Um nur ja nicht unmenschlich dazustehen, beeilte sich Marine Le Pen nach der Ukraine-Invasion, die Frage eines Journalisten beim Privatfernsehsender BMF TV, ob die EU nun »Hunderttausende von ukrainischen Flüchtlingen« aufnehmen müsse, mit »Ja« zu beantworten. Als viele Menschen nach der Machtübernahme der Taliban aus Afghanistan flüchteten, hatte sich ihre Partei freilich völlig anders positioniert, doch stand sie damals nicht unter dem Druck, die Freundschaft mit einem Aggressor vergessen machen zu müssen.
Mittlerweile bemüht sich Le Pen, den Eindruck zu erwecken, sie habe ihre Position keineswegs verändert. Ukrainische Flüchtlinge seien nicht nur »europäische und unserer Kultur näher stehende« Menschen, sondern es gebe auch objektive Unterschiede. So seien aus Syrien und Afghanistan »vor allem junge Männer im wehrfähigen Alter ausgewandert, die ihre Frauen zurückließen«. Aus der Ukraine hingegen kämen demnach »Frauen und Kinder, während die Männer an die Front gingen«. Im Übrigen sollten syrische Flüchtlinge doch gefälligst in den arabischen Golfstaaten Aufnahme finden.

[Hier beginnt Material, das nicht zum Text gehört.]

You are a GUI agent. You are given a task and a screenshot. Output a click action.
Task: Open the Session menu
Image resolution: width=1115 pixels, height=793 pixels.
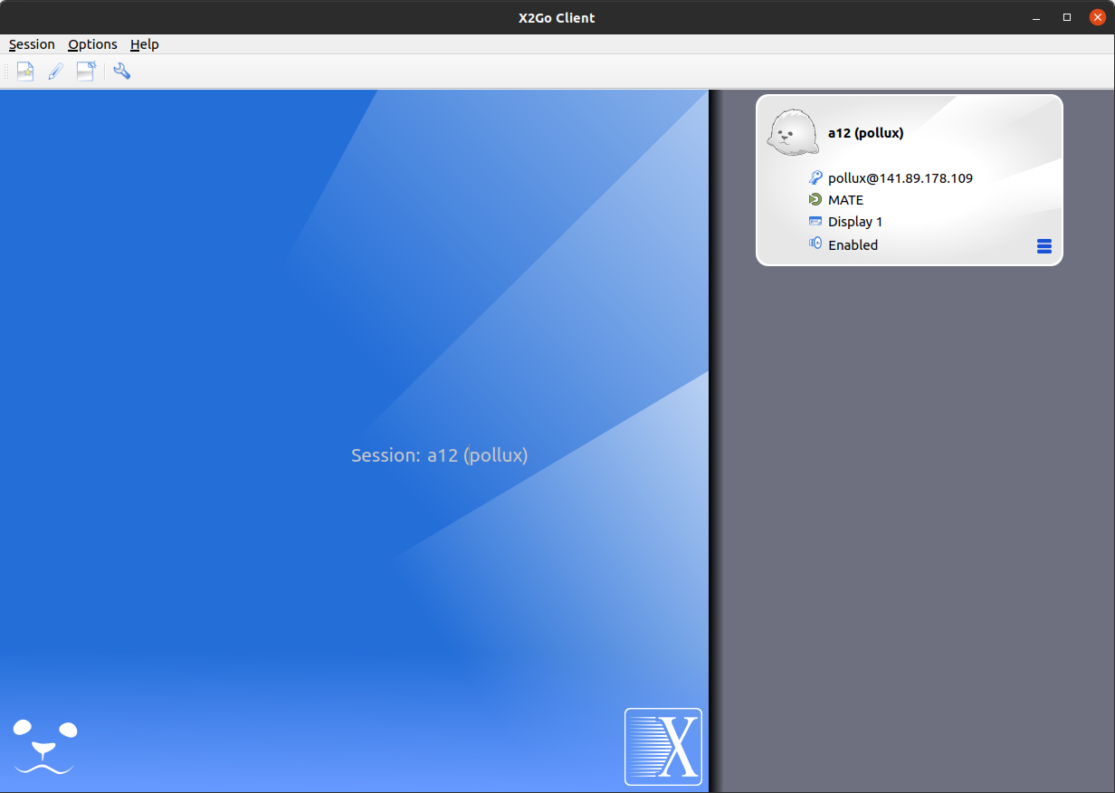click(x=32, y=44)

Zemmour, der vor Kurzem noch »einen französischen Putin« gefordert hatte, gibt sich weniger geschmeidig, ist der Mann doch auch in erster Linie ein Ideologe. Er zeigt keine menschlichen Regungen im Wahlkampf, sondern doziert, als künftiger Präsident habe er später die Staatsräson zu exekutieren. Auch zu ukrainischen Kriegsflüchtlingen fiel ihm hauptsächlich ein, er »sehe es lieber, wenn diese in Polen bleiben«.
Marine Le Pens Partei schaffte es dagegen, »die Kaufkraft« - also steigende Preise und Verteilungsgerechtigkeit - seit September 2021 als ihr wichtigstes Thema erscheinen zu lassen, was für die extreme Rechte ein absolutes Novum darstellt. Bislang dominierten die Themen »Einwanderung« und »Sicherheit« sowohl die Selbstdarstellung der Partei als auch die in Umfragen erklärten Interessen ihrer Wählerschaft. Erstmals rangiert nun das Kaufkraft-Thema an erster Stelle, vor den beiden anderen, die bislang beim harten Kern der Rechtswählerschaft für ein geschlossenes Weltbild sorgten und die Wahrnehmung sozialer Interessen tendenziell verdrängten. Zemmour und seine, in den letzten Wochen schrumpfende, Wählerschaft machten diese Mutation ihrerseits jedoch nicht mit.
Le Pen schaffte es dagegen mit der Rede vom »Schutz der Kaufkraft«, ihren Ruf als Putin-Unterstützerin abzustreifen und gleichzeitig gegen Russland-Sanktionen einzutreten - zumindest wenn sie Frankreichs Ökonomie etwas kosten sollten.